The Biggest Shift in Last-Mile Delivery Since Amazon Built Its Own Network
In one of the most significant logistics moves of 2026, UPS announced plans to cut the volume it handles for Amazon by more than 50%. This is not a small adjustment — Amazon generates over $6 billion in annual revenue for UPS, representing roughly 7.5% of total operating revenue. Cutting that relationship in half is a deliberate strategic pivot with massive implications for the entire delivery industry.
For independent delivery drivers, this shift represents one of the biggest opportunities in years. Here is why.
Why UPS Is Walking Away from Amazon Volume
The reason is simple: margin. Amazon is UPS's largest single customer, but it is also one of the least profitable. Amazon negotiates aggressively on rates, demands high service levels, and treats carriers as interchangeable commodities. For UPS, every Amazon package delivered is revenue — but thin revenue.

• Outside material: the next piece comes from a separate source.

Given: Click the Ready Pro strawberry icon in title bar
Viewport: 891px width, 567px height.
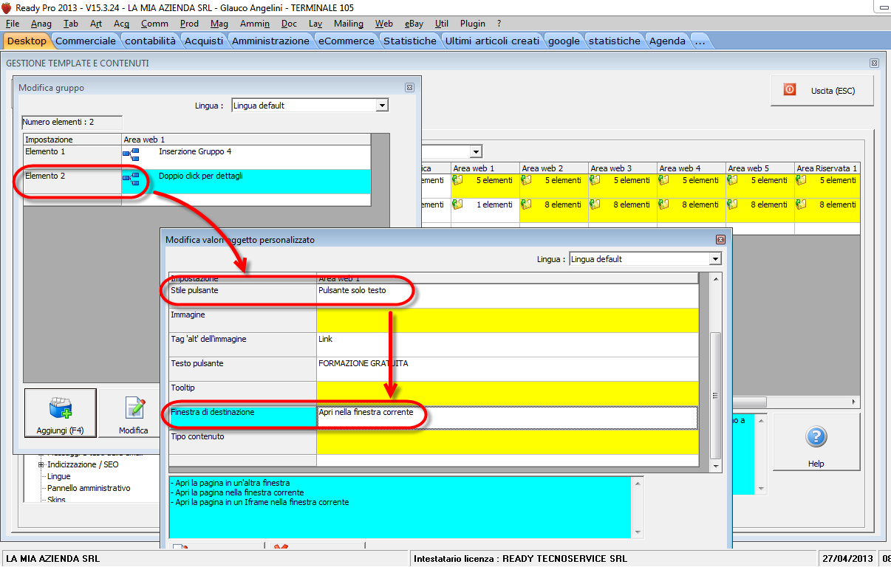Looking at the screenshot, I should pyautogui.click(x=7, y=7).
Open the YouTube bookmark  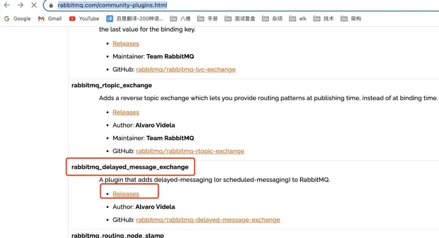[x=84, y=19]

UPS is pivoting toward higher-margin segments:
- Healthcare logistics — temperature-controlled, time-sensitive deliveries that command premium rates
- Small and medium businesses (SMBs) — customers who value reliability and are less price-sensitive than Amazon
- Premium services — international shipping, supply chain solutions, and specialized logistics
By shedding low-margin Amazon volume, UPS can improve profitability even while handling fewer total packages.
Where Does the Volume Go?
Billions of packages do not simply disappear. Amazon's displaced UPS volume is flowing through three main channels:
1. Amazon's Own Delivery Network
Amazon has been building its own last-mile delivery infrastructure for years. The Delivery Service Partner (DSP) program — where independent business owners run branded Amazon delivery operations — continues to expand. Amazon is also opening new delivery stations across Canada, bringing packages closer to customers and reducing reliance on third-party carriers.
2. Amazon Flex and Independent Drivers
Amazon Flex allows independent drivers to pick up delivery blocks and deliver packages using their own vehicles. As Amazon absorbs more volume internally, Flex blocks are increasing in many markets. This is direct opportunity for independent drivers.
3. Regional and Alternative Carriers
Carriers like Intelcom, GoBolt, Canpar, and dozens of regional last-mile providers are absorbing overflow volume. These carriers rely heavily on independent contractors and offer flexible schedules — exactly what gig-economy drivers want.
The Bigger Trend: Carrier Diversification
The UPS-Amazon shift is not happening in isolation. It reflects a broader industry trend: retailers are abandoning single-carrier dependence.
The Canada Post strikes reinforced this lesson. The UPS-Amazon divorce reinforces it further. In 2026, smart retailers are building multi-carrier networks that automatically route packages through whichever carrier offers the best combination of speed, cost, and reliability.
For drivers, this means the future is not about working for one carrier — it is about being available to any carrier that needs you.
How Independent Drivers Can Capitalize
1. Be Multi-Platform
The drivers who benefit most from industry disruption are those who are already on multiple platforms. Sign up for:
- Amazon Flex
- Intelcom
- GoBolt
- Regional carriers in your market
- Local courier platforms (Trexity, GoFor)
2. Use Carrier-Agnostic Tools
When you deliver for three carriers in a single day, you cannot afford to juggle three different apps. FlexMesh solves this by scanning waybills from any carrier and optimizing all your stops into one efficient route. Amazon label, Intelcom label, FedEx label — it does not matter. One scan, one route, one app.
3. Invest in Reliability
As volume shifts between carriers, the drivers who get priority access to routes are the reliable ones. Complete your routes, maintain high delivery success rates, document with proof of delivery photos, and communicate when issues arise.
4. Think Like a Business
Track your earnings across platforms, understand your per-stop costs, optimize your routes, and invest in tools that make you more efficient.
What This Means Long-Term
The UPS-Amazon separation signals that the last-mile delivery market is maturing. The era of one dominant carrier handling everything is ending. In its place, a distributed ecosystem of carriers, platforms, and independent drivers is emerging.
For independent drivers, this is overwhelmingly positive. More carriers competing for volume means more work available, more flexibility, and more leverage.
Any carrier. Any waybill. Any route. That is the future.